When we click on a version in Google Docs, we might get annotated changes like this:
# E.g. If Bob appends "world" to the previous version "hello "
[{ insert: 'hello' }, { insert: 'world', color: 'blue', creator: 'Bob', when: 'yesterday' }]
# E.g. If Bob deletes "world" from the previous version "hello world"
[{ insert: 'hello' }, { insert: 'world', backgroundColor: 'red', creator: 'Bob', when: 'yesterday' }]
In Yjs, we can now "attribute" changes with additional information. When we
render content using methods like toString() or getDelta(), Yjs will render
the unattributed content as-is, but it will render the attributed content with
the additional information. As all changes in Yjs are identifyable by Ids, we
can use IdMaps to map changes to "attributions". For example, we could
attribute deletions and insertions of a change and render them:
// We create some initial content "Hello World!". Then we create another
// document that will have a bunch of changes (make "Hell" italic, replace "World"
// with "Attribution").
const ydocVersion0 = new Y.Doc({ gc: false })
ydocVersion0.getText().insert(0, 'Hello World!')
const ydoc = new Y.Doc({ gc: false })
Y.applyUpdate(ydoc, Y.encodeStateAsUpdate(ydocVersion0))
const ytext = ydoc.getText()
ytext.applyDelta([{ retain: 4, attributes: { italic: true } }, { retain: 2 }, { delete: 5 }, { insert: 'attributions' }])
// this represents to all insertions of ydoc
const insertionSet = Y.createInsertionSetFromStructStore(ydoc.store)
const deleteSet = Y.createDeleteSetFromStructStore(ydoc.store)
// exclude the changes from `ydocVersion0`
const insertionSetDiff = Y.diffIdSet(insertionSet, Y.createInsertionSetFromStructStore(ydocVersion0.store))
const deleteSetDiff = Y.diffIdSet(deleteSet, Y.createDeleteSetFromStructStore(ydocVersion0.store))
// assign attributes to the diff
const attributedInsertions = createIdMapFromIdSet(insertionSetDiff, [new Y.Attribution('insert', 'Bob')])

____

**What is needed**:
Return the excerpt on attributing changes in Yjs in full, word for word and without alteration. The data that comes next is separate from the excerpt on attributing changes in Yjs.

**Exercise data**:

____

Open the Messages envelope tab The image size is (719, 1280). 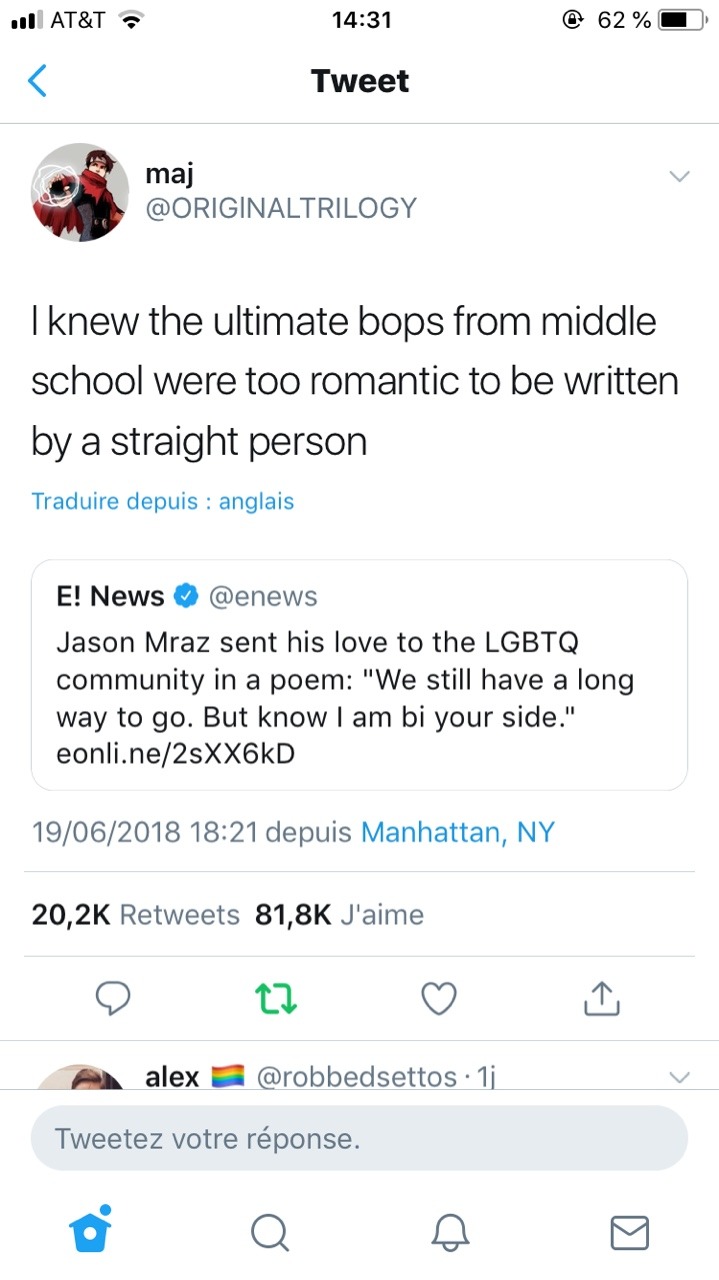(x=629, y=1232)
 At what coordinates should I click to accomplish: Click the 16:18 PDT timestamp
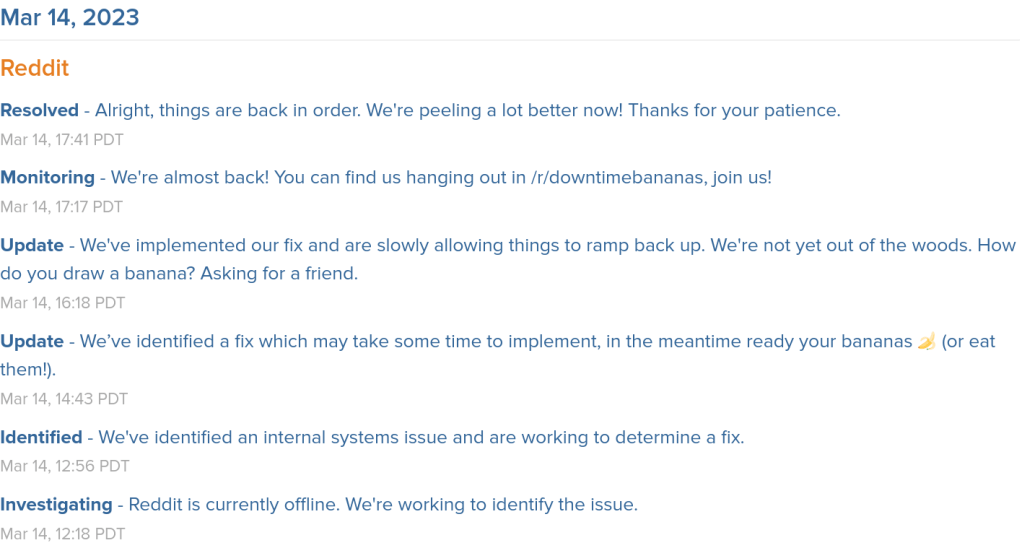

____

**Written answer**:
When we click on a version in Google Docs, we might get annotated changes like this:
# E.g. If Bob appends "world" to the previous version "hello "
[{ insert: 'hello' }, { insert: 'world', color: 'blue', creator: 'Bob', when: 'yesterday' }]
# E.g. If Bob deletes "world" from the previous version "hello world"
[{ insert: 'hello' }, { insert: 'world', backgroundColor: 'red', creator: 'Bob', when: 'yesterday' }]
In Yjs, we can now "attribute" changes with additional information. When we
render content using methods like toString() or getDelta(), Yjs will render
the unattributed content as-is, but it will render the attributed content with
the additional information. As all changes in Yjs are identifyable by Ids, we
can use IdMaps to map changes to "attributions". For example, we could
attribute deletions and insertions of a change and render them:
// We create some initial content "Hello World!". Then we create another
// document that will have a bunch of changes (make "Hell" italic, replace "World"
// with "Attribution").
const ydocVersion0 = new Y.Doc({ gc: false })
ydocVersion0.getText().insert(0, 'Hello World!')
const ydoc = new Y.Doc({ gc: false })
Y.applyUpdate(ydoc, Y.encodeStateAsUpdate(ydocVersion0))
const ytext = ydoc.getText()
ytext.applyDelta([{ retain: 4, attributes: { italic: true } }, { retain: 2 }, { delete: 5 }, { insert: 'attributions' }])
// this represents to all insertions of ydoc
const insertionSet = Y.createInsertionSetFromStructStore(ydoc.store)
const deleteSet = Y.createDeleteSetFromStructStore(ydoc.store)
// exclude the changes from `ydocVersion0`
const insertionSetDiff = Y.diffIdSet(insertionSet, Y.createInsertionSetFromStructStore(ydocVersion0.store))
const deleteSetDiff = Y.diffIdSet(deleteSet, Y.createDeleteSetFromStructStore(ydocVersion0.store))
// assign attributes to the diff
const attributedInsertions = createIdMapFromIdSet(insertionSetDiff, [new Y.Attribution('insert', 'Bob')])